新年のコンサート。ソリストは佐藤しのぶ。ベルリン・フィルの八重奏団。でも選曲はウィーン・フィルみたい。ベルリン・フィルの人たちの鷹揚さというか、主催者側の意向の強さというか、そういうところは若干気になるものの、まあ「新年おめでとう」ということで。楽しいコンサートでした。
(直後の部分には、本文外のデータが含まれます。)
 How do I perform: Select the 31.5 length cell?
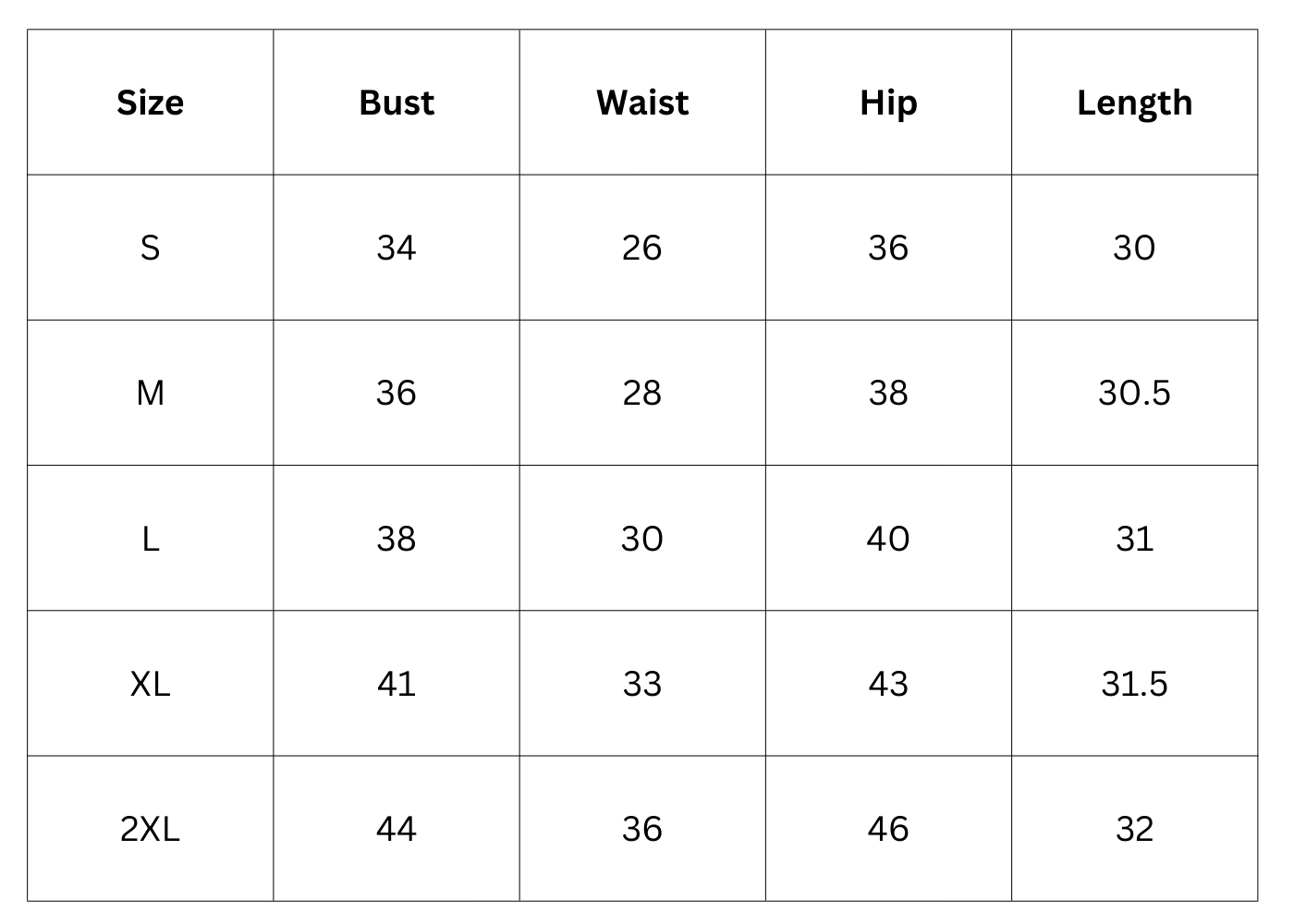1134,684
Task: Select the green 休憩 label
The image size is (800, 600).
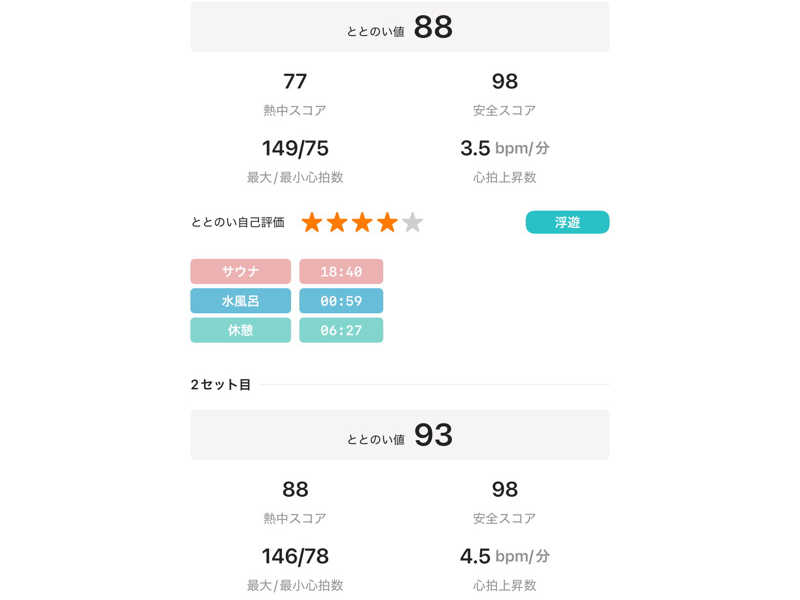Action: 240,330
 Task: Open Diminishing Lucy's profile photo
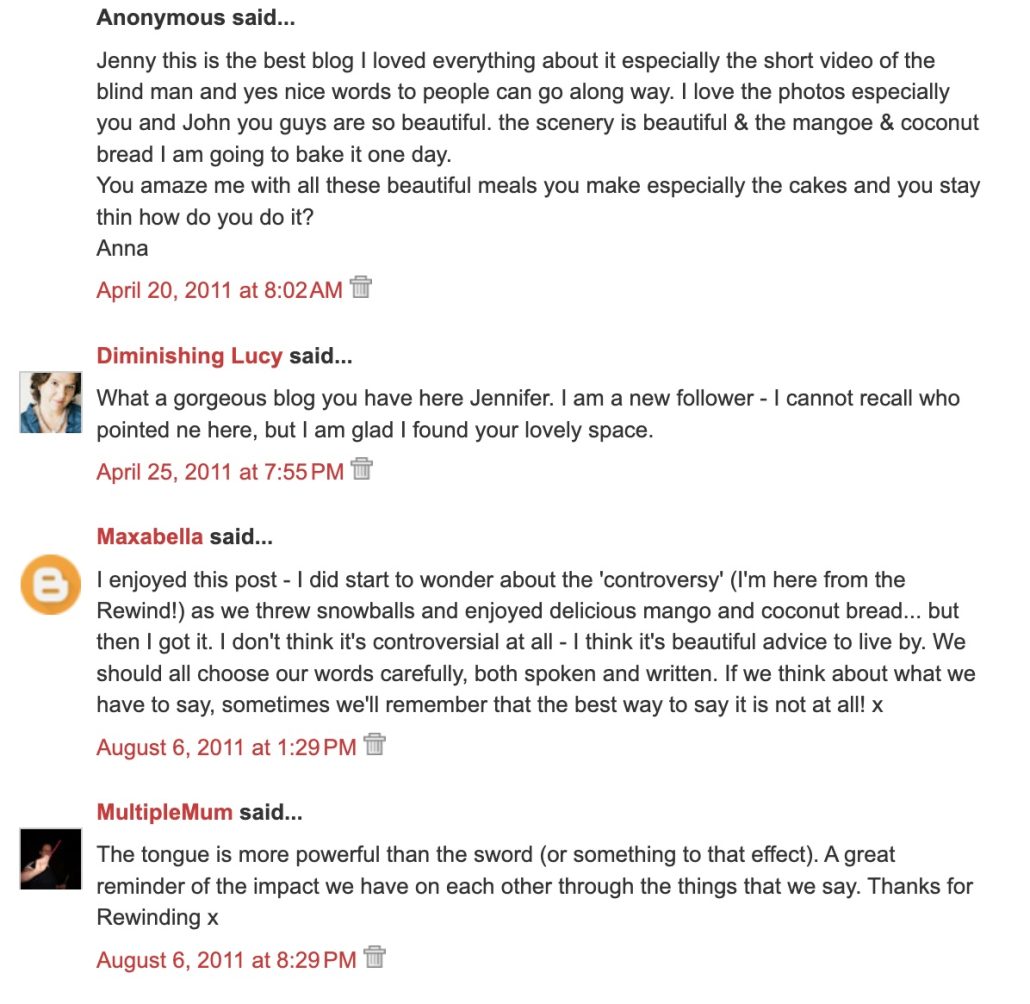tap(50, 402)
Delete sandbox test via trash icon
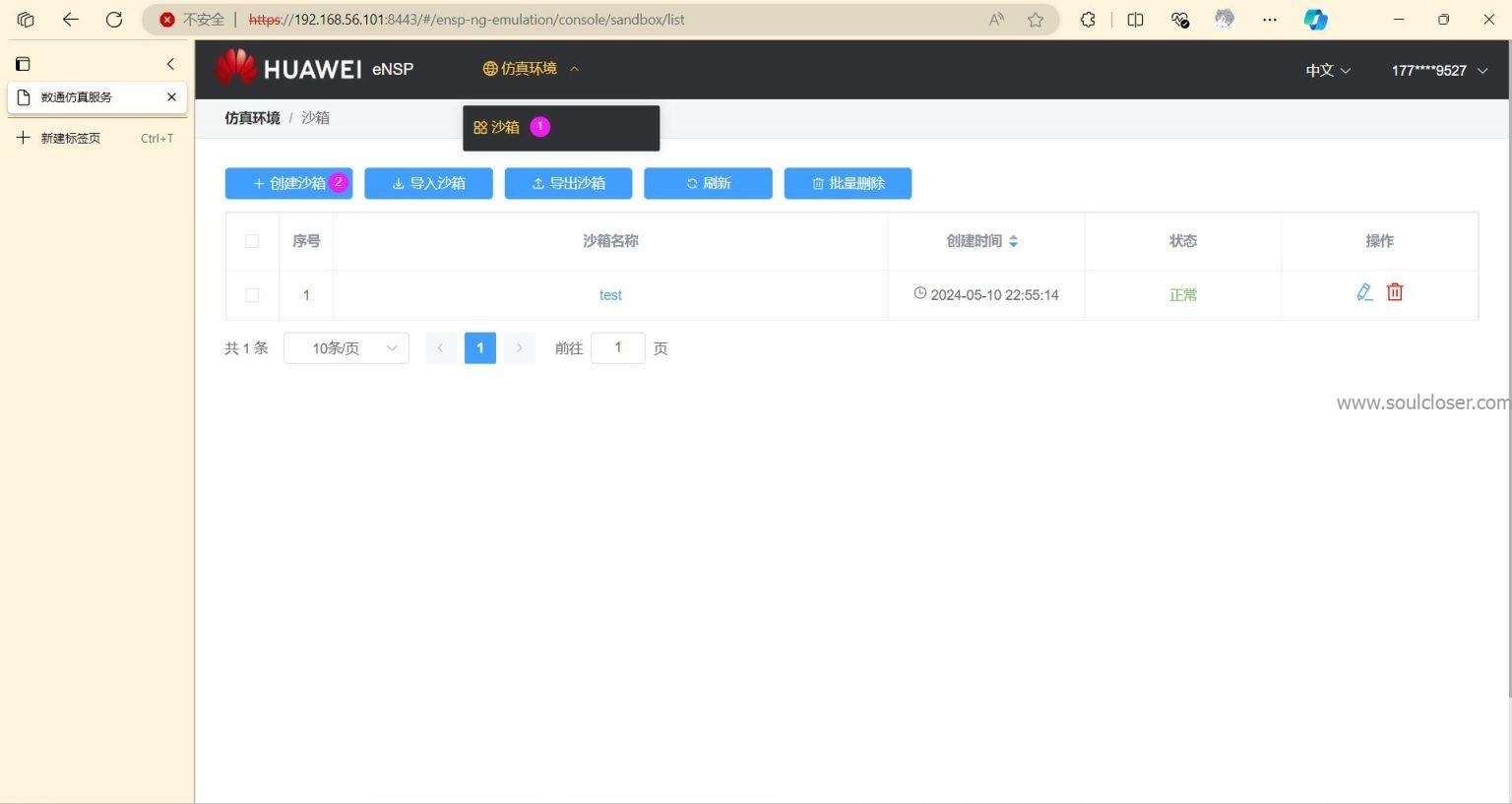Image resolution: width=1512 pixels, height=804 pixels. click(x=1395, y=292)

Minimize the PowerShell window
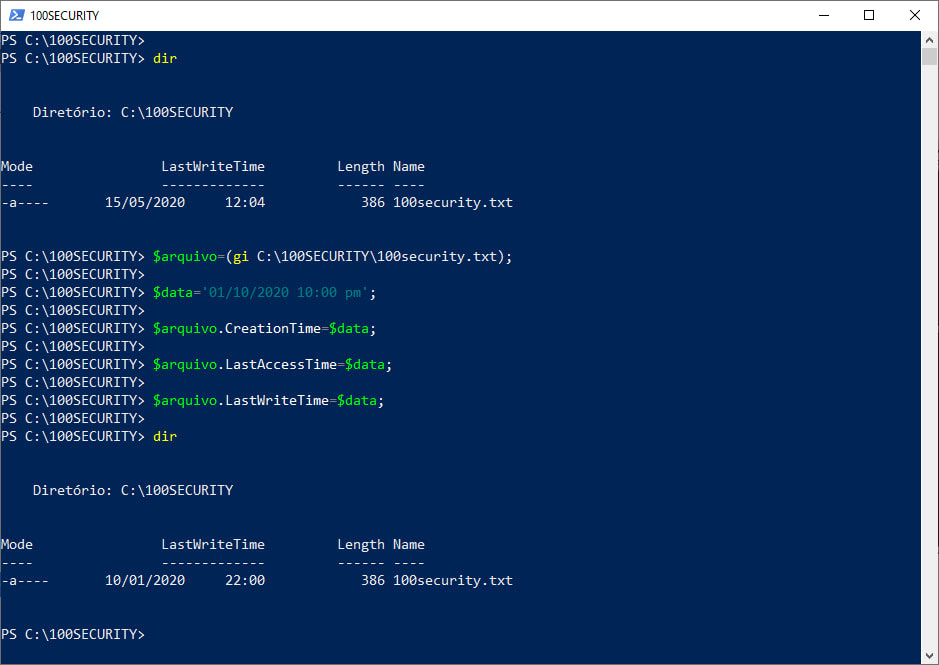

3階席正面で見ました。オクテットなので室内楽のコンサートだったらもっと良かったんだろうけれど、でも逆に佐藤ひとりの声がコンサートホールの3階席までしっかりと届き、また8人で「美しく青きドナウ」やら「アンネン・ポルカ」やら、これまたしっかりとホールのうしろのうしろまで届けるんだから立派です。編曲の妙もあるでしょうが、個々人の技能もとんでもないんでしょう。ときどき「どうだまいったか」みたいな演奏もあったけど、まあそれはひとりひとりの「見せ場」なんだし、これも含めて楽しかった。

クラシックに詳しい同僚によると、なかでもホルンのラデク・バボラークは特にすごい人だそうです。1976年生まれ。チェコ・フィルからミュンヘンを経てベルリンへ。ちょっと検索すると日本語でも英語でも出るわ出るわ。ステージ奥のホルンがよく見えるところに座っていたお客さんたちは彼が目当てだったんでしょう。終演後のサイン会もそりゃあ人が集まるよねえ。

というわけで、明るく良いコンサートでした。残念だったのは客の少なさ。たしかにこのホールで八重奏は「商品」としては難しかったかもしれない。でもこんなすごい演奏がこの程度の値段で聞けるんだから、もっと人が入っても良かったかなあと思います。特に中学や高校、大学で吹奏楽などをしている人(の親や教師も)は、無理してでもバボラークの生演奏を聴いたら、それはそれですごく貴重な経験になると思う。……ので、本学の学生さんたちにも宣伝したんですけど、何人かは行きましたでしょうか。